“TV Everywhere” attracts millennials to pay-TV

Ofcom’s 2015 Communications Market Report found that smartphones and tablets are changing our TV viewing habits. Young people, in particular, like being able to watch TV shows and movies on devices other than a television.

According to Ofcom, most 16 to 24-year-olds are watching on-demand and catch-up programmes on computers and smartphones rather than on a TV connected to a set-top box. Almost half (45%) of all young people in the UK watch TV programmes on a smartphone, while four in ten (40%) use a set-top box.

Entertainment providers need to respond to this trend by offering “TV Everywhere” (TVE), according to a new survey by consulting firm Altman Vilandrie & Company and premium entertainment network EPIX. The companies found that pay-TV providers can attract and retain younger consumers with TVE, but awareness remains low.

More than half (55%) of younger millennials (18 to 24-year-old subscribers) and 48% of older millennials (25 to 34-year-olds) said they would use TVE at least once a month if their provider offered it.

What’s more, a majority (54%) of young millennials and 47% of older millennials who don’t currently have a multichannel service agreed that they would be more likely to consider subscribing to pay-TV if they could watch content on devices other than their TVs.

“Young viewers tend to be mobile device viewers and the survey shows that the best way for pay-TV operators to capture and retain those consumers is through TV Everywhere,” said Jonathan Hurd, Altman Vilandrie & Company director. “However, providers need to do a much better job of promoting TV Everywhere and driving its usage or risk continued erosion of subscribers, especially millennials.”
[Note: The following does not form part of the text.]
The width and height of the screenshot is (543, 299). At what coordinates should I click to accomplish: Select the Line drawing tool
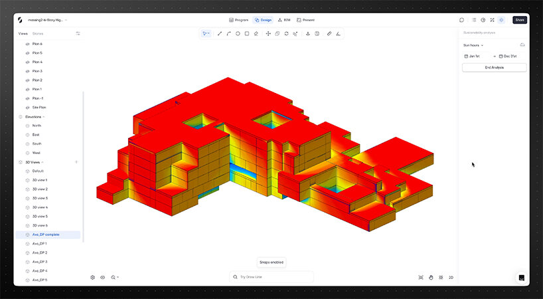click(220, 33)
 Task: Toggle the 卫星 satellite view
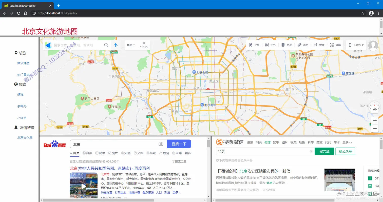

“TV Everywhere and related features such as network PVR, which allow viewers to watch content on their mobile devices wherever they are, is set to be the new battleground for Pay TV services as they seek to differentiate themselves. However, the continued rise of OTT services (as recently evidenced by Disney’s streaming service) provides that further disruption is still happening as content owners look to go direct to consumers. Consumers do seem happy to sign up to multiple services of this kind, so there is room for multiple OTT services of this nature to coexist in one household. Whether it will result in “cord cutting” remains to be seen but it may be most effective in engaging the “cord nevers” and in taking out the middlemen – the platforms.”